Капитан сдержанно улыбнулся:

- У нас, как на море, затишье перед штормом!

В подвале, освещенном "летучей мышью", был огорожен фанерой вместительный угол, там вдоль стены стояли две железные койки, небольшой стол, тумбочка с телефонными аппаратами.

- Садитесь, товарищи, - сказал капитан. - Сейчас придет мой замполит, будем обедать.

Вскоре явился замполит, молоденький бравый лейтенант, на нем все с иголочки - шинель, шапка-ушанка, хромовые сапоги гармошкой; оказалось, он только недавно из училища.

Когда я сказал, что со мной новый сотрудник "Защиты Родины" ленинградский поэт Александр Решетов, замполит несколько даже растерялся и с каким-то удивлением посмотрел на Сашу.

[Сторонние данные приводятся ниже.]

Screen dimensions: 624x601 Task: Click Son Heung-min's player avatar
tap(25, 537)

- Если будет возможность, соберите личный состав, мы вашим батарейцам стихи почитаем, - сказал я.

- А как же, - оживился замполит, - непременно! У нас ведь график составлен: когда фрицы стреляют, а когда молчат. - Он глянул на ручные часы. - Скоро начнут долбать, но мы в это время будем обедать, а в четырнадцать ноль-ноль наступит минут на двадцать пять затишье.

Так оно и случилось. Не успел повар принести в котелках первое, как вокруг здания начали рваться снаряды. Подвал заходил ходуном, у нас с Сашей застревал кусок в горле, а командир и замполит, склонившись над котелками, спокойно хлебали щи с солониной.

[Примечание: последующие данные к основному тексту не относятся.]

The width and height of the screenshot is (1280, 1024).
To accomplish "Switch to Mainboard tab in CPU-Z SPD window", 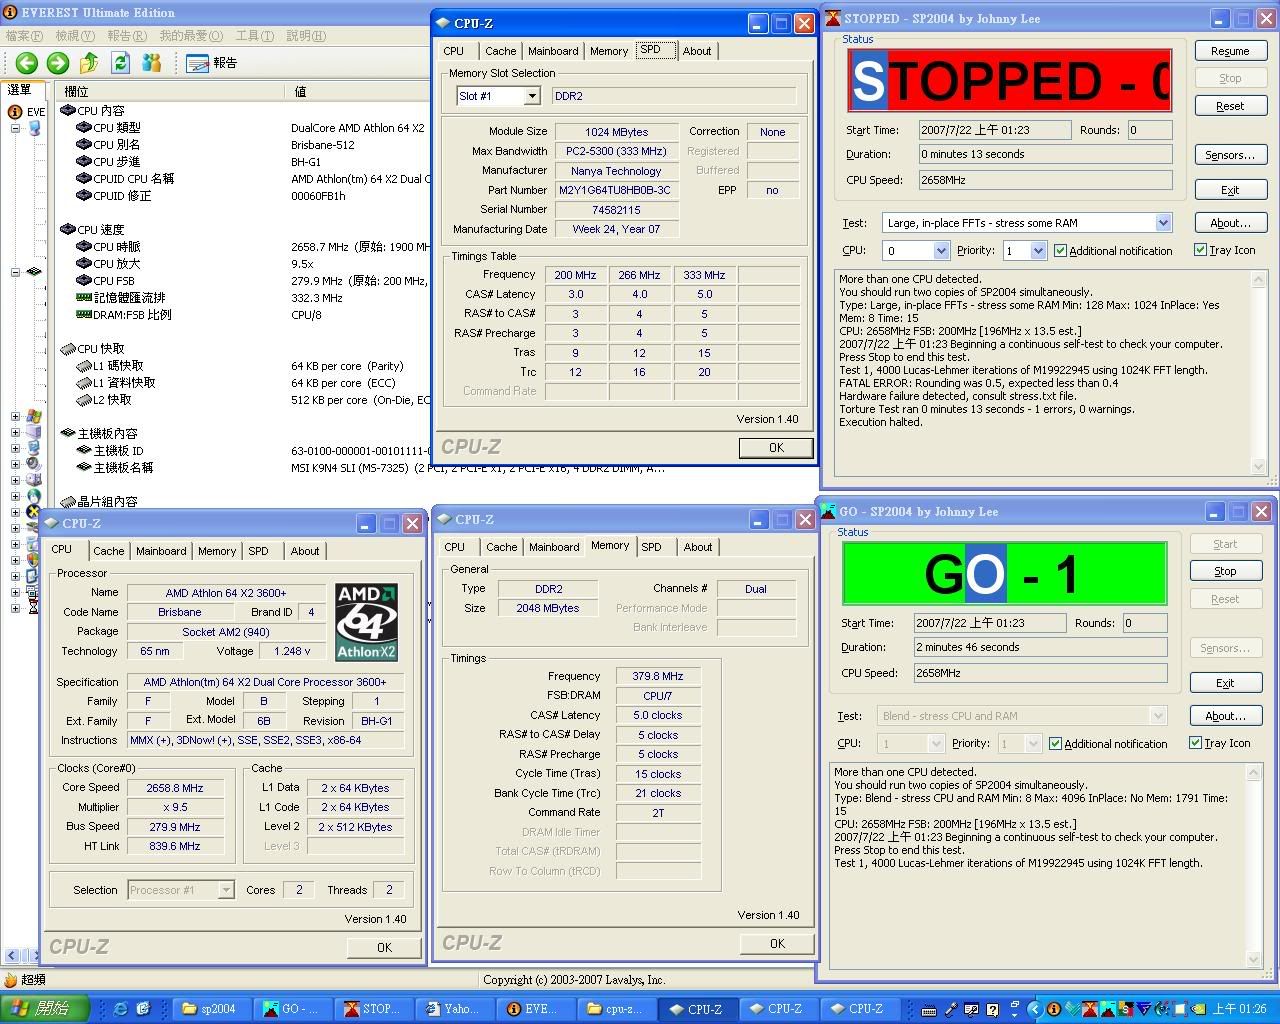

Повар, словно желая показать свое полное равнодушие к обстрелу, принес второе и, убрав со стола пустые котелки, быстро выбежал из подвала.

Обстрел меж тем усилился. Один снаряд упал где-то совсем близко, воздушной волной рвануло дверь, она с шумом распахнулась, и в подвале запахло гарью.

Капитан снял телефонную трубку:

- Никитин, что там у тебя на огневой позиции? Порядок, говоришь? Следи, чтобы никто не высовывался из укрытий. А девчата как? Тоже нормально? Ну, желаю удачи! - и положил трубку.

- У вас на батарее и девушки служат? - спросил Саша.

- А как же, служат! Трое связисток. Когда они только прибыли к нам, мы их сперва поставили на кухню поварихами. Так никакого сладу с ними не было. "Как же так, товарищ капитан, на других батареях наши ленинградки связистками служат, и даже на дальномере. Так разве мы хуже?!" Конечно, можно было бы пресечь разговоры, по воинскому уставу ведь не положено. Где поставили - там и служи! Но девушки-ленинградки горели желанием отомстить врагам за муки родного города, за смерть своих родных. - Он посмотрел на замполита. - Подумали и решили перевести во взвод связи. Молодцы, вполне оправдали себя на боевом посту. Смелости им не занимать, глядя на них, некоторые наши воины сами здорово подтянулись.

- Надо мне с ними познакомиться! - сказал Саша. - Может, и написать о них стоит!

Хотя Александр был опытным воином - он участвовал в боях с белофиннами и на нынешней войне достаточно обстрелялся, - здесь все было ему внове, и он буквально засыпал капитана и замполита вопросами. Мне был понятен его интерес к зенитчикам: чтобы написать о них, нужно знать и род оружия, и приемы ведения боя с вражескими самолетами.

- Что, и во время такого обстрела, - спросил он, - зенитчикам приходится стоять у своих пушек?